» **Text under study**

=== Begin Enclosure ===

Mexico City, June 26 (EFE).- The Mexican delegation of the international organization Greenpeace celebrated this Thursday the ratification in the Mexican Senate of the Global Oceans Treaty, whose objective is to protect marine life on the high seas.
The treaty will allow the creation of protected areas with which it is expected to cover 30% of the oceans by 2030, thus fulfilling the 30x30 objective of the Convention on Biological Diversity of COP15 of 2022.
"This ratification marks a historic milestone in the protection of marine ecosystems, because achieving it took more than 20 years of negotiations and we are finally closer to it beginning to be implemented and all these ecosystems being effectively protected," praised Ornela Garelli, a member of Greenpeace.
Now, the decision of the legislative body must be sent to the president of the country, Claudia Sheinbaum, who will publish it in the Official Journal of the Federation, and subsequently it will be validated before the United Nations Organization (UN), thus joining the list of the 60 countries necessary for the measure to come into force.
Although the protection of these areas is in international waters, this also implies "a benefit for the ecosystems that are within our national territory, because the oceans are an interconnected system," explained Garelli.

=== End Enclosure ===

» **Information supplied**
=== Begin Enclosure ===

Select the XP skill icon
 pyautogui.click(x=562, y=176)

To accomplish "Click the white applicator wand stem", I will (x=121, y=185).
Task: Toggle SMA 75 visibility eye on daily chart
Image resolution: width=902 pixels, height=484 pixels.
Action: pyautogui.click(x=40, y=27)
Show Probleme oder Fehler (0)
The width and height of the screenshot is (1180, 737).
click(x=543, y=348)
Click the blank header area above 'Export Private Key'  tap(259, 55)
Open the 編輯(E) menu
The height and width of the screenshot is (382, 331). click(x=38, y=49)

=== End Enclosure ===
=== Begin Enclosure ===

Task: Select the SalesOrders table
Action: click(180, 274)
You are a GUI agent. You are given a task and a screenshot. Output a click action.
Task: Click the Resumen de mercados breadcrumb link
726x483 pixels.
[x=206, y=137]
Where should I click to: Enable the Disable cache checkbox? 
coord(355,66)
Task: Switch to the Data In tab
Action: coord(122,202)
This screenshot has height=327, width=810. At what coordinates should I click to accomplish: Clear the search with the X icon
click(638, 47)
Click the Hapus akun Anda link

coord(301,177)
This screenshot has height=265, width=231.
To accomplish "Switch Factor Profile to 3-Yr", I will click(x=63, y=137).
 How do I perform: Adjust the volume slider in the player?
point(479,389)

=== End Enclosure ===

» **Work to complete**
**A.** Decide whether each statement agrees with the report on Mexico's ratification of the Global Oceans Treaty, answering yes or no and quoting the deciding words of the report. (i) The protected areas are expected to cover 30% of the oceans by 2030. (ii) After the Senate vote, the decision goes straight to the United Nations without passing through the president. (iii) Reaching the treaty took fewer than ten years of negotiations.
**B.** Extend the report on Mexico's ratification of the Global Oceans Treaty with a few further sentences that pick up after its final paragraph.

» **Expected responses**
**A.**
(i) Yes: "it is expected to cover 30% of the oceans by 2030"
(ii) No: "the decision of the legislative body must be sent to the president of the country, Claudia Sheinbaum"
(iii) No: "achieving it took more than 20 years of negotiations"

**B.**
This ratification adds to the reform of the General Wildlife Law that prohibits the use of marine mammals in shows and to the National Environmental Restoration Program 2025–2030 (PNRA), which seeks to restore 30% of the country's degraded ecosystems in the next five years. Some measures that Greenpeace Mexico has valued in a "very positive way" and that "go in the right direction" to restore key ecosystems in the country. Even so, they are asking to increase the protection of marine areas in Mexico, because currently about 22% is protected and "the recommendation of the international scientific community is 30% as a minimum", sentenced Garelli. Currently, according to the organization, less than 1% of the high seas are properly protected, and to reach 30x30, about 11 million square kilometers of ocean must be protected each year.